• [Text block]:
___

# Who is DIRK NOWITZKI stopper??



## Shanghai_boy (Jul 12, 2002)

He did it again.

Tonight vs.Celtics 
MIN FGM-A 3GM-A FTM-A OFF DEF TOT AST PF ST TO BS PTS

37 9-23 1-6 8-10 1 6 7 3 3 2 1 1 27

I think he will be Top 5 scorer in 02-03 season.:yes:


----------



## benfica (Jul 17, 2002)

*And he has a passing game now too*

Holy smoke.


----------



## Petey (Aug 23, 2002)

I hope no body, he is on my bbb.net fantasy team.

-Petey


----------



## c_dog (Sep 15, 2002)

Bah, for somebody who plays 37 minutes and takes 39 shots in total(including free throws), he's better get a lot of points. I'm surprised he's shooting so badly. 9-23? 1-6? Come on Dirk, I expect better from you. He should have gotten over 30.:yes:


----------



## <<<D>>> (Jul 15, 2002)

> Originally posted by <b>Shanghai_boy</b>!
> He did it again.
> 
> Tonight vs.Celtics
> ...



Wow....Dirk is DOING IT!!
He's going to really step up this season. The Mavs success will be on Dirks shoulders. He's their young leader and he will carry them through to the next level. Watch out for the Diggler!!


----------



## rainman (Jul 15, 2002)

> Originally posted by <b>c_dog</b>!

___

• [Work to do]:
1. Copy the Dirk Nowitzki thread from "Wow....Dirk is DOING" to "for the Diggler!!".
2. Carry on the forum thread about Dirk Nowitzki from the point where it stops.

___

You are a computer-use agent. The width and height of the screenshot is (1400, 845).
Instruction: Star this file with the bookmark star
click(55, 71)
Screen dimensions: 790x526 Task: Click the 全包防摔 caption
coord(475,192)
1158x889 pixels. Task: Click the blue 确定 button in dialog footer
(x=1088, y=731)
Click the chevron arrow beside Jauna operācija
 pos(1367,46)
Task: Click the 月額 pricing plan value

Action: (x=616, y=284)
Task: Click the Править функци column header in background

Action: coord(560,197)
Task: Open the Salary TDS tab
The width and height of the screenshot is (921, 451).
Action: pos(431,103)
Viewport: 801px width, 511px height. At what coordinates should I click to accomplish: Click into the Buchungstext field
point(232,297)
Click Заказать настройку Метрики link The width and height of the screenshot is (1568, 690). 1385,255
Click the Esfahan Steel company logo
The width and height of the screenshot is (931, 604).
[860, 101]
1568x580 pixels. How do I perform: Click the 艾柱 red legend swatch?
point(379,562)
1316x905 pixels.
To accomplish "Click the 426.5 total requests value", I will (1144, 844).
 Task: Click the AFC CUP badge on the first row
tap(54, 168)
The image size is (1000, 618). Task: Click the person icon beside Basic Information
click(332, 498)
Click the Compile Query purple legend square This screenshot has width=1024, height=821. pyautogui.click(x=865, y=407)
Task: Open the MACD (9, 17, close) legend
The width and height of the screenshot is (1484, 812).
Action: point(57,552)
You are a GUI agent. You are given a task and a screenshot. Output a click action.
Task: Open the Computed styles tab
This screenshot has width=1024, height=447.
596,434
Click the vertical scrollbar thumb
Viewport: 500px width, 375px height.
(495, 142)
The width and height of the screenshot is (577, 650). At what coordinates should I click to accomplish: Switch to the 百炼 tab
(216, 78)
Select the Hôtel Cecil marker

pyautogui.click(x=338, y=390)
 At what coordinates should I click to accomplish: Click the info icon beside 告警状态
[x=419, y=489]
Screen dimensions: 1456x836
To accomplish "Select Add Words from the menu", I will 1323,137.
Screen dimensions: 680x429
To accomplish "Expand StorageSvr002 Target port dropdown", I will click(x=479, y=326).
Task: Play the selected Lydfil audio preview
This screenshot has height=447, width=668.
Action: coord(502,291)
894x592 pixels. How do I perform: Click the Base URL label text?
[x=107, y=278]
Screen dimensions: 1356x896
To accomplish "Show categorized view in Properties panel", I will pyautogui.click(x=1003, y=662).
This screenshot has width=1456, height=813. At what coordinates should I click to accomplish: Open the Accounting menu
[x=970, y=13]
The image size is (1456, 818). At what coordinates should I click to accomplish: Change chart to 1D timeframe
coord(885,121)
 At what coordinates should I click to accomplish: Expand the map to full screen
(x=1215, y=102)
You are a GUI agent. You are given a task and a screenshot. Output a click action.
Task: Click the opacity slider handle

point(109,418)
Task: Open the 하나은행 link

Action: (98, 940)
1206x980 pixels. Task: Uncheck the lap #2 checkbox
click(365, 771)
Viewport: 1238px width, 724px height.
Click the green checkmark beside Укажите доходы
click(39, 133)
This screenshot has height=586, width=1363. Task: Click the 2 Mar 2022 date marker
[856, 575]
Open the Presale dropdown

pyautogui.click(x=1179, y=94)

___

• [Task results]:
1.
Wow....Dirk is DOING IT!!
He's going to really step up this season. The Mavs success will be on Dirks shoulders. He's their young leader and he will carry them through to the next level. Watch out for the Diggler!!

2.
> Bah, for somebody who plays 37 minutes and takes 39 shots in total(including free throws), he's better get a lot of points. I'm surprised he's shooting so badly. 9-23? 1-6? Come on Dirk, I expect better from you. He should have gotten over 30.:yes:


during the regular season he is going to shoot about 47% and he hits his freethrows.dont just look at one meaningless exhibition game and draw any conclusions.no question in my mind he one of the 10 best players in the nba.


----------



## absolutebest (Jun 10, 2002)

*Ron Artest...*

He's the "Everybody Stopper"... you'll see. And everybody doesn't include Shaq. He's other-wordly. Doesn't count.


----------



## bender (Jul 15, 2002)

I wonder if he's able to lead Germany to a European Championship (or even World Championship ).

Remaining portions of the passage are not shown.